> **PARTS OF THE EXERCISE**:
1. In the Sapiom funding article below, which firms does it list as participating in the seed round alongside the lead investor?
2. Carry on the article about Sapiom's seed funding from its final sentence.

> **PAGE EXCERPT**:
= = = = = = =

Sapiom Secures $15M to Empower AI Agents With Self-Service Tools

▼ Summary
– Non-coders can build apps using “vibe coding” tools that turn plain language into code, but scaling these prototypes to production is difficult due to integration with external services.
– Ilan Zerbib’s startup, Sapiom, is building a financial layer to let AI agents automatically and securely purchase the software, APIs, and compute they need to function.
– Sapiom aims to make the process seamless by handling authentication and micro-payments for each API call, allowing AI agents to decide what services to buy without human intervention.
– Accel is leading Sapiom’s $15 million seed round, with partners believing its enterprise-focused approach to AI payments is what’s needed to make autonomous agents work.
– The technology could simplify app building for non-coders by handling backend integrations automatically and has future potential to empower personal AI agents to manage consumer transactions.
A new wave of tools is making software creation accessible to anyone, allowing people to build custom applications using simple language prompts. However, taking these prototypes into full production often hits a major roadblock: connecting them to essential external services like payment processors or communication APIs requires complex backend integration. Sapiom, a startup founded by former Shopify payments engineering director Ilan Zerbib, has secured $15 million in seed funding to solve this exact problem by building a dedicated financial layer for AI agents.
The company’s core mission is to enable AI agents to autonomously and securely purchase the software, data, and computational power they need to function. Every time an AI needs to perform an action, like sending an SMS via Twilio or processing a Stripe payment, it requires both authentication and a micro-transaction. Sapiom’s infrastructure aims to make this entire process seamless, allowing the AI itself to decide what services to buy and execute the payments without human intervention.
“In the future, apps are going to consume services which require payments. Right now, there’s no easy way for agents to actually access all of that,” noted Amit Kumar, a partner at Accel. After meeting with numerous startups in the AI payments arena, Kumar believes Zerbib’s enterprise-focused approach is what the market truly needs to make autonomous agents practical. This conviction led Accel to lead the seed round, which included participation from Okta Ventures, Gradient Ventures, Array Ventures, Menlo Ventures, Anthropic, and Coinbase Ventures.

= = = = = = =

> **RECORDED INFORMATION**:
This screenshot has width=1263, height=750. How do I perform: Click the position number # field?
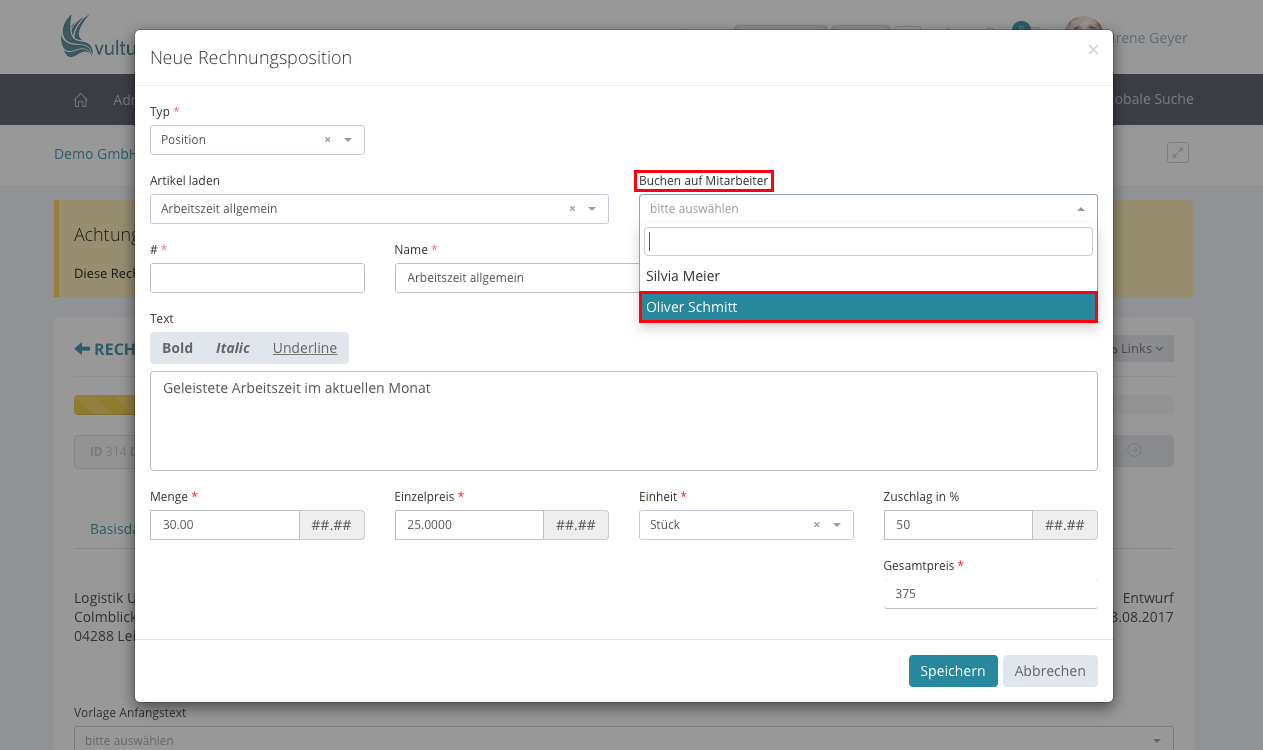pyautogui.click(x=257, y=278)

= = = = = = =

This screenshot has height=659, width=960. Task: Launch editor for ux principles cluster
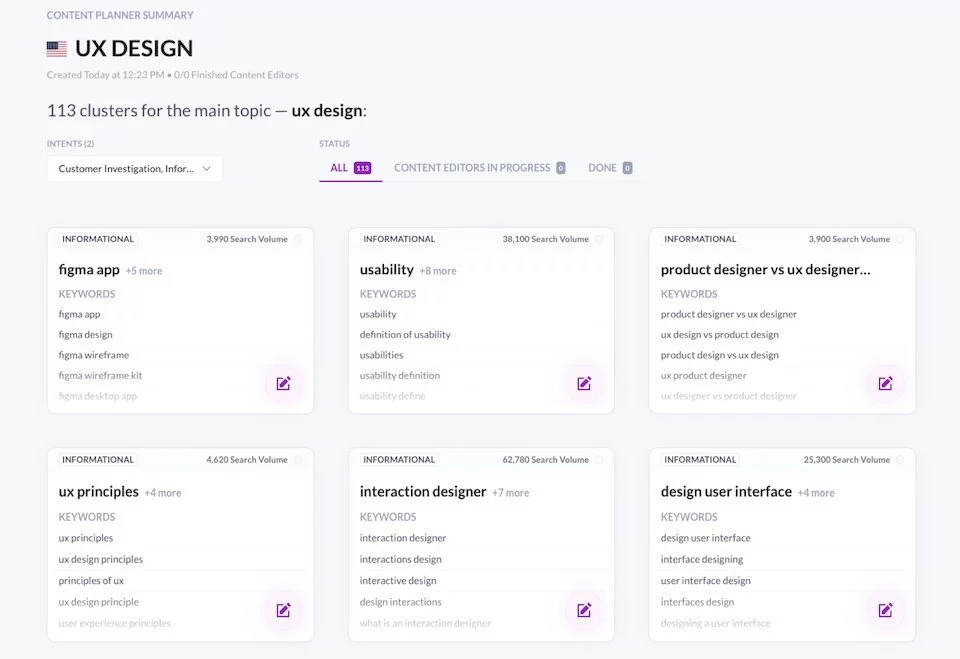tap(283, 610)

= = = = = = =

> **TASK-BY-TASK RESULTS**:
1. Okta Ventures, Gradient Ventures, Array Ventures, Menlo Ventures, Anthropic, and Coinbase Ventures.

2.
Kumar elaborated on the fundamental vision, stating, “If you really think about it, every API call is a payment. Every time you send a text message, it’s a payment. Every time you spin up a server for AWS, it’s a payment.” Sapiom intends to become the universal payment rail that handles these countless micro-transactions behind the scenes.
Initially, the startup is targeting platforms that enable “vibe-coding” or no-code development. For a user building an app with SMS features, the current process involves manually signing up for a service like Twilio, entering payment details, and managing API keys. With Sapiom’s integration, that complexity disappears. The vibe-coding platform would simply pass the charges through, with Sapiom’s layer handling authentication and payment in the background.
While Sapiom’s immediate focus is on business-to-business solutions, the underlying technology has broader implications. It could one day empower personal AI assistants to manage consumer transactions, such as ordering rideshares or making online purchases. Despite this potential, Zerbib is pragmatic about the timeline. He believes AI won’t inherently drive more consumer spending, which is why his team is first building the essential financial infrastructure for the businesses that create and deploy these autonomous agents.